→ Task requirements: Look for "filter" in the records and copy every line that has it.

Records drawn from a dataset:
#####
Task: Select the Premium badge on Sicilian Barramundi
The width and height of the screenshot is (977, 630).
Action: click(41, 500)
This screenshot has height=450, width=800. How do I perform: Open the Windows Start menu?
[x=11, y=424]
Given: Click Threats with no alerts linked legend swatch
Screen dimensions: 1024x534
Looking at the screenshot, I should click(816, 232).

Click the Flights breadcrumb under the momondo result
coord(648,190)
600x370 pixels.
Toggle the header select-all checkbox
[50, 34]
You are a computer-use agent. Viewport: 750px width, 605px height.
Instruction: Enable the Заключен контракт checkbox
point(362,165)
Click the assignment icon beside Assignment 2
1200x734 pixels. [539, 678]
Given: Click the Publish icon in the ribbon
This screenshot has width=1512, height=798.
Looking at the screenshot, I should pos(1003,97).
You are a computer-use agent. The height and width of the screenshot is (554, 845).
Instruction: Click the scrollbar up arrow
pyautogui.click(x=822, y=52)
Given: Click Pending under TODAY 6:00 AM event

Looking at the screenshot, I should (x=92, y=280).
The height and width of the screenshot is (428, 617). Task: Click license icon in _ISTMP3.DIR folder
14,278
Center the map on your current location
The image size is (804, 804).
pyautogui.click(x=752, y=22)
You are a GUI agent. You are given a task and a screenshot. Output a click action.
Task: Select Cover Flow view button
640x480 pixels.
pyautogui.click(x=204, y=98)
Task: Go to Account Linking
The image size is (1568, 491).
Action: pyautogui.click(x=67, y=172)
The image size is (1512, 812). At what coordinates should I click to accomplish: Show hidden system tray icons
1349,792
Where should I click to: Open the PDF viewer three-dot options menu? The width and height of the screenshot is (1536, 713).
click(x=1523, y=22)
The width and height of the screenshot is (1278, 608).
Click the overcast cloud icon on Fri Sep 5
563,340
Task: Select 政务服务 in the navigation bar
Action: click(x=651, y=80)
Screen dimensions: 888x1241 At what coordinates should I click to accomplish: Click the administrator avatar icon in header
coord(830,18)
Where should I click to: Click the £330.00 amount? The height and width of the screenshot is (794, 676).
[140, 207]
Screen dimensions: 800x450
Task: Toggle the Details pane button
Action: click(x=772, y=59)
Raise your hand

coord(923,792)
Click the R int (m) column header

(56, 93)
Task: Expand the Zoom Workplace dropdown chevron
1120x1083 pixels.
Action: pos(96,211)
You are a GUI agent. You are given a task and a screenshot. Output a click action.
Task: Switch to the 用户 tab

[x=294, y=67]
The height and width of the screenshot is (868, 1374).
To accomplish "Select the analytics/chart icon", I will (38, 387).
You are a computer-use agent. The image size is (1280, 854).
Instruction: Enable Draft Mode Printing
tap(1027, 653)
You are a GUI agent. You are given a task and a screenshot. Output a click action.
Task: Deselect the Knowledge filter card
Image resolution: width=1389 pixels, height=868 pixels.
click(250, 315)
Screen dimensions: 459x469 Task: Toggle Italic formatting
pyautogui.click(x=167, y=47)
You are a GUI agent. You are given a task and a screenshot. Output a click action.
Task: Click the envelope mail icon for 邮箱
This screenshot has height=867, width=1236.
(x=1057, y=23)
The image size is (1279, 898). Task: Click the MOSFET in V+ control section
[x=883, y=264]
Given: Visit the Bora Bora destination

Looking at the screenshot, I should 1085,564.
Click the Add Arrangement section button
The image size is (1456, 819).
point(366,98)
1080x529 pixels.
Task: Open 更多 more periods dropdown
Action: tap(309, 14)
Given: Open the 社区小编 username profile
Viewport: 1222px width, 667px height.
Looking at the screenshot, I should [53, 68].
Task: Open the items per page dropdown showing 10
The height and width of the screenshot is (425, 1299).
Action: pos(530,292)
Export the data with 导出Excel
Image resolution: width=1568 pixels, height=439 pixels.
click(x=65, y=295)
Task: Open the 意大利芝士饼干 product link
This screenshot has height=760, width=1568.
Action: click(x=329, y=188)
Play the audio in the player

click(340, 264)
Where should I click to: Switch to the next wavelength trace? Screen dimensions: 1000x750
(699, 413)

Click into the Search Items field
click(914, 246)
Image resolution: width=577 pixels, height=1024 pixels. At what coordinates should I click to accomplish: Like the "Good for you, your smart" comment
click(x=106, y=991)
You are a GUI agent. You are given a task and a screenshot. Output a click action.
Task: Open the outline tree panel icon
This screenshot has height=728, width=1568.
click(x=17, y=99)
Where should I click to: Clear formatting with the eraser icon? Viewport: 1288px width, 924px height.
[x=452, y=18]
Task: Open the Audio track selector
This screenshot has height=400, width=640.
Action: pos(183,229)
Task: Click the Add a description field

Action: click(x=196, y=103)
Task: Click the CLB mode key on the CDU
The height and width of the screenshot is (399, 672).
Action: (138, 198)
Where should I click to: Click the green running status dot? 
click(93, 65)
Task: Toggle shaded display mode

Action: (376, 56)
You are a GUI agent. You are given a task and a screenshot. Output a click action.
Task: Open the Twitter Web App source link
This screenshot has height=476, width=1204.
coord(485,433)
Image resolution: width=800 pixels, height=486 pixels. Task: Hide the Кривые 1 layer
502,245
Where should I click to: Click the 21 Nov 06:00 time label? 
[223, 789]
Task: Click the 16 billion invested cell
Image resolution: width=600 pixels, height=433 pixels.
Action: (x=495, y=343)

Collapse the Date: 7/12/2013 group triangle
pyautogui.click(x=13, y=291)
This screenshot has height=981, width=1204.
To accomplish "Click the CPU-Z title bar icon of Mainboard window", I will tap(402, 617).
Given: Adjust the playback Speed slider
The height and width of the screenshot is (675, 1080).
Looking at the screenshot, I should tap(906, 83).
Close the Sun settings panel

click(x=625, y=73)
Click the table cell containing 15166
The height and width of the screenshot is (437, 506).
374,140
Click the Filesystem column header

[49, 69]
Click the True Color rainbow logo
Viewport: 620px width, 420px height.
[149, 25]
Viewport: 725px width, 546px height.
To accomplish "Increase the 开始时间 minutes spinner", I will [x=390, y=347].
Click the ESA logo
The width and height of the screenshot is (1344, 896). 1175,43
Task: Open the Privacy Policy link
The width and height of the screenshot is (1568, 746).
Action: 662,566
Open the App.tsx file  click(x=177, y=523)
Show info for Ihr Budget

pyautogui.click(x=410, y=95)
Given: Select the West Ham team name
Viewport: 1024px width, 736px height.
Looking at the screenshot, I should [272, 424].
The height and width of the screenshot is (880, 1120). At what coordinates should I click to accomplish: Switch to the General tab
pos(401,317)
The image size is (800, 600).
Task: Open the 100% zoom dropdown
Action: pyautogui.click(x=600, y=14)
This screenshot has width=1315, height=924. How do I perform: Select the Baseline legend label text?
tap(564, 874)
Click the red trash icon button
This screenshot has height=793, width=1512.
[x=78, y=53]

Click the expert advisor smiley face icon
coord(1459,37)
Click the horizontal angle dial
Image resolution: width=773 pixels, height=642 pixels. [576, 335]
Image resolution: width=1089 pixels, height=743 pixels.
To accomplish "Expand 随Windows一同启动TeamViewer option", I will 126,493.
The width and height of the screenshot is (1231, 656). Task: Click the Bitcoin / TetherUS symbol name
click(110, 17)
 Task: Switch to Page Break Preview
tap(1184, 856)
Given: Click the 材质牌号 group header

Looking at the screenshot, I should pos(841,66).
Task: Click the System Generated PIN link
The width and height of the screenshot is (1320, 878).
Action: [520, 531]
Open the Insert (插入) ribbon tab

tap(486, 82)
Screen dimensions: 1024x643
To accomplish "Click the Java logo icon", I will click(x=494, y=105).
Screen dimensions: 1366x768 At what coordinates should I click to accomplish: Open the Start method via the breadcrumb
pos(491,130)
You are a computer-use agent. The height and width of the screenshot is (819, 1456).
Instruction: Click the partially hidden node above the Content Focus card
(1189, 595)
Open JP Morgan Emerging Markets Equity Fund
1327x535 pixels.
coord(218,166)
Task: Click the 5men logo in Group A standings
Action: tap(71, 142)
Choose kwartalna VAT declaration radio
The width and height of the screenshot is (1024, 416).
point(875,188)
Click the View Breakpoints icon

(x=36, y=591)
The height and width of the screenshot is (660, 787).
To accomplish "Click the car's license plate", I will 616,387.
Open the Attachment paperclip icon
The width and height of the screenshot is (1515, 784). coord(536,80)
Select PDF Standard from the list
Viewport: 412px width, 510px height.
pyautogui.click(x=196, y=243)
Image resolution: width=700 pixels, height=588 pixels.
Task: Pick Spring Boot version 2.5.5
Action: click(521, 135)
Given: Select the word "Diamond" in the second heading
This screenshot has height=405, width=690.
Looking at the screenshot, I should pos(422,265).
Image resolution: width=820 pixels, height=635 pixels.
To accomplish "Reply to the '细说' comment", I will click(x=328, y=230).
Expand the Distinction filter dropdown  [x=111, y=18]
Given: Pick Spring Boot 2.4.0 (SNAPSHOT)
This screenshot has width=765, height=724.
#####
→ Exercise output:
Task: Deselect the Knowledge filter card
Expand the Distinction filter dropdown  [x=111, y=18]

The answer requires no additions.